Small businesses usually face several problems in the very first years of conception. In fact, the U.S. Small Business website states that almost 60 percent of all small businesses fail in the first year of business due to simple but universal problems that involve inventory, purchasing, billing, credit lines, and taxation. The companies that do manage to streamline all of these functions into a single integrated system with warehouse inventory management and POS systems are more likely to survive and flourish. If you are a small business owner and are actively contemplating the purchase of a small business POS, here are a few common problems that the POS system will overcome.

Understanding Financials and Taxation

A recent study listed on Smallbusinessbc.ca showed that 83 percent of all small businesses in the country failed due to a serious financial ignorance about accounting and taxation. These problems could have been avoided easily with POS systems as the system automatically tracked payments for products at the billing counter. It also calculated any discounts applicable on sale or marked down products and listed it routinely for the cashier.

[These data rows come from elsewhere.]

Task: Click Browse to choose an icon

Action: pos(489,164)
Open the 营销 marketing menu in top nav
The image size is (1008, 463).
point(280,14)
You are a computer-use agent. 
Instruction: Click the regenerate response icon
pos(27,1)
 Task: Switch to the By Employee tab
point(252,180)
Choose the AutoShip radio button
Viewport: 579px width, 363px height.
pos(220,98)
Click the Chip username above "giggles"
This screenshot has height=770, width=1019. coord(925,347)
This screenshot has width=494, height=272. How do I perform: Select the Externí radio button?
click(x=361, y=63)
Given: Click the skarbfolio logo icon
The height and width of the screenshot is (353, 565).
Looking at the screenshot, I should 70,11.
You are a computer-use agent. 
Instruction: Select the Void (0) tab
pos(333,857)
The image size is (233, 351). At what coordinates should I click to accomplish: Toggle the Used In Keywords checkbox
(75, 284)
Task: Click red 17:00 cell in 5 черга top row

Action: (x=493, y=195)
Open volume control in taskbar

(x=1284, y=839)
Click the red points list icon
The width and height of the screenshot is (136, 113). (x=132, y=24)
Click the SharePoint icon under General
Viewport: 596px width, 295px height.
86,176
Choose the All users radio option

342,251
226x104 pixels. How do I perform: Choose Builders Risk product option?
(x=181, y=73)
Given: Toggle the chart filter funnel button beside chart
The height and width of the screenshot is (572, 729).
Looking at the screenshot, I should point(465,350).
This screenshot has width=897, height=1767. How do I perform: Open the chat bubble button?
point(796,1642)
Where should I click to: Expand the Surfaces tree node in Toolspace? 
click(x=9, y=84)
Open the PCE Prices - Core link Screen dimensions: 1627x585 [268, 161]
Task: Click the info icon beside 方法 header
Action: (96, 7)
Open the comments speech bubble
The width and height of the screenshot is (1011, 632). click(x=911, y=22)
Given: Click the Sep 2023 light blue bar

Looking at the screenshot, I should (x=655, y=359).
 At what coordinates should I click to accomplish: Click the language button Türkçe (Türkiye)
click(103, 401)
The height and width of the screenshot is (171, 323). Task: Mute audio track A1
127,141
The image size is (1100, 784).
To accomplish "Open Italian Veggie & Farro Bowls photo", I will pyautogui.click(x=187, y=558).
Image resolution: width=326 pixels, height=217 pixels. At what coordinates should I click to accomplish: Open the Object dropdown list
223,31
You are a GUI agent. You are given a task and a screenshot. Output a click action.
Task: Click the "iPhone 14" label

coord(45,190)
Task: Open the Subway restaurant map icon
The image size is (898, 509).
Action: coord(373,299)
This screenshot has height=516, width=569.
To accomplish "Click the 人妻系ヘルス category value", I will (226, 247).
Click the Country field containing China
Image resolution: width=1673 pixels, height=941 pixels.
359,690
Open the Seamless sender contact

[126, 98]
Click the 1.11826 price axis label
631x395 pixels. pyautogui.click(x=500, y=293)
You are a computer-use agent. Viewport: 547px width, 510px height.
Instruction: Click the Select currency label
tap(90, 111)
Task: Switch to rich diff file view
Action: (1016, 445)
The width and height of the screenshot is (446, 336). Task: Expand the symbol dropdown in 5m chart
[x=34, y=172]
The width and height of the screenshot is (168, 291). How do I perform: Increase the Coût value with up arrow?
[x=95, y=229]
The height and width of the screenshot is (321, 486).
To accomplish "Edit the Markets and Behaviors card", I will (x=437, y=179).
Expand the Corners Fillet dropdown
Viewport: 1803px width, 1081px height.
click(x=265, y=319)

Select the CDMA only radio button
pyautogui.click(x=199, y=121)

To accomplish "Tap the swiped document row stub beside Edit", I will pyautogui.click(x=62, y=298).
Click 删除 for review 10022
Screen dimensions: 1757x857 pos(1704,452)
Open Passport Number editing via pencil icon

Combination deals were also listed on the billing register and the cashier could use and add discount deals, coupons and codes (offered by the customer or the manufacturer) to the billing to discount the price. Almost all POS systems were also updated with current sales tax and VAT rules. As a result, at the end of the day, the daily cash income was automatically tallied with sales tax and VAT requirements. This tax tracking continued over a month and storeowners could just check the monthly printout to find out what they had to pay in the form of taxes.

Inventory Management and Re-Stocking

Business owners did have technical skills but they found it difficult to tally daily sales with inventory depreciation and reordering. In fact, most business owners stated that end-of-day cash register/inventory tallies were the most annoying part of running a business. All of these problems can be avoided with a POS system for small business. It tracks sales for products sold every day. For example, if three bottles of Savlon are sold in a day, the system automatically deducts it from store inventory of 45 bottles and registers in-store inventory as 42.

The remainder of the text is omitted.